Ella pretende (con conciencia o no) que creamos que la política es lo que la propia tele va a dibujar de ella: una silueta fuerte en rotundo primer plano. Entonces, a la larga, la campaña, que es algo así como una porquería cuyo destinatario no parece ser nunca el que ve, sino el que está al lado (que es menos inteligente que el que ve), va alzando los decibeles del ridículo y cuando da la vuelta ya no hay nada que discutir; no busca el disenso sino el simple like o el dislike, metáforas del voto.
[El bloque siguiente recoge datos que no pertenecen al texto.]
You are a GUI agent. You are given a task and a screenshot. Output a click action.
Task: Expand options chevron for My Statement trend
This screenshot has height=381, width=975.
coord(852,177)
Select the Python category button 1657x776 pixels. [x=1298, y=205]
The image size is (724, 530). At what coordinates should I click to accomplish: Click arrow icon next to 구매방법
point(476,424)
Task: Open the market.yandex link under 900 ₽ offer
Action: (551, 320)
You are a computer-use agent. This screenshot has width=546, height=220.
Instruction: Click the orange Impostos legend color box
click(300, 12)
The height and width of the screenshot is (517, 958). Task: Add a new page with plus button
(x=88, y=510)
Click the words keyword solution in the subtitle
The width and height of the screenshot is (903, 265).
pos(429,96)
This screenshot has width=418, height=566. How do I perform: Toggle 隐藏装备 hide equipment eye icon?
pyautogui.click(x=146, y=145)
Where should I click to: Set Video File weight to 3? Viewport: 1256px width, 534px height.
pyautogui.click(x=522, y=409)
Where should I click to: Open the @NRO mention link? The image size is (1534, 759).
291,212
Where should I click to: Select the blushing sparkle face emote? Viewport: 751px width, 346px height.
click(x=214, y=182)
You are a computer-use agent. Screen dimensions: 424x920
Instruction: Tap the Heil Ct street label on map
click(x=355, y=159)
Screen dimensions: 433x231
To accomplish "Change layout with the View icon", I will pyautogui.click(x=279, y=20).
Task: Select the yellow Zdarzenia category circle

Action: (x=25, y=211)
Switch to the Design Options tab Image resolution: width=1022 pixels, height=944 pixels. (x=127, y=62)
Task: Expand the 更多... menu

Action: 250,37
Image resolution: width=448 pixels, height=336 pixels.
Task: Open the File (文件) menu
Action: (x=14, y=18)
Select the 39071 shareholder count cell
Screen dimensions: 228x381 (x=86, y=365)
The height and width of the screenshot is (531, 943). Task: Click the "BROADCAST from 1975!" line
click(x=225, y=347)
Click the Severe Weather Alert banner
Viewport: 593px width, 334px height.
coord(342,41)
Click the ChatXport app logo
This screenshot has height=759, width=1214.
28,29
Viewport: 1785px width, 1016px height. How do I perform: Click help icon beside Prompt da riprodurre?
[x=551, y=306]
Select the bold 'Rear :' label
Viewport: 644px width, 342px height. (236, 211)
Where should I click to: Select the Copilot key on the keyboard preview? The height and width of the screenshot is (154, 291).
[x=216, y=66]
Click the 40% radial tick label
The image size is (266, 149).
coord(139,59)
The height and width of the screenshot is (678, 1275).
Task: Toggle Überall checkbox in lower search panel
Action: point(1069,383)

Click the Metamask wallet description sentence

Si la televisión –una industria– pretendía esto, ¿qué decir de las redes, que usan las mismas estéticas pero liberadas de toda curaduría industrial? La respuesta no iba a tardar. Al corte de pelo de Milei (una factura de los medios, que hace parecer a Feinmann un zurdo recatado) sigue en la lista el producto Alex Caniggia; sus spots espontáneos de apoyo a Milei son aterradores, pero el objetivo es que cualquier individuo con un celular en la mano pueda imaginarse candidato de un partido cuyas ideas profundas no se enuncian (al menos no como política) sino que son la negación de lo que hay, que, es claro, a nadie satisface. Era simple aprovecharse de ese descontento para ofrecer humo a los gritos.
Lo malo es que de este desfile de sobreactuaciones la política se nutre, como si comiera de lo peor de su propia basura para alimentar sus cambios futuros; debate con sus reglas, imita sus gestos, arma sus propias stories.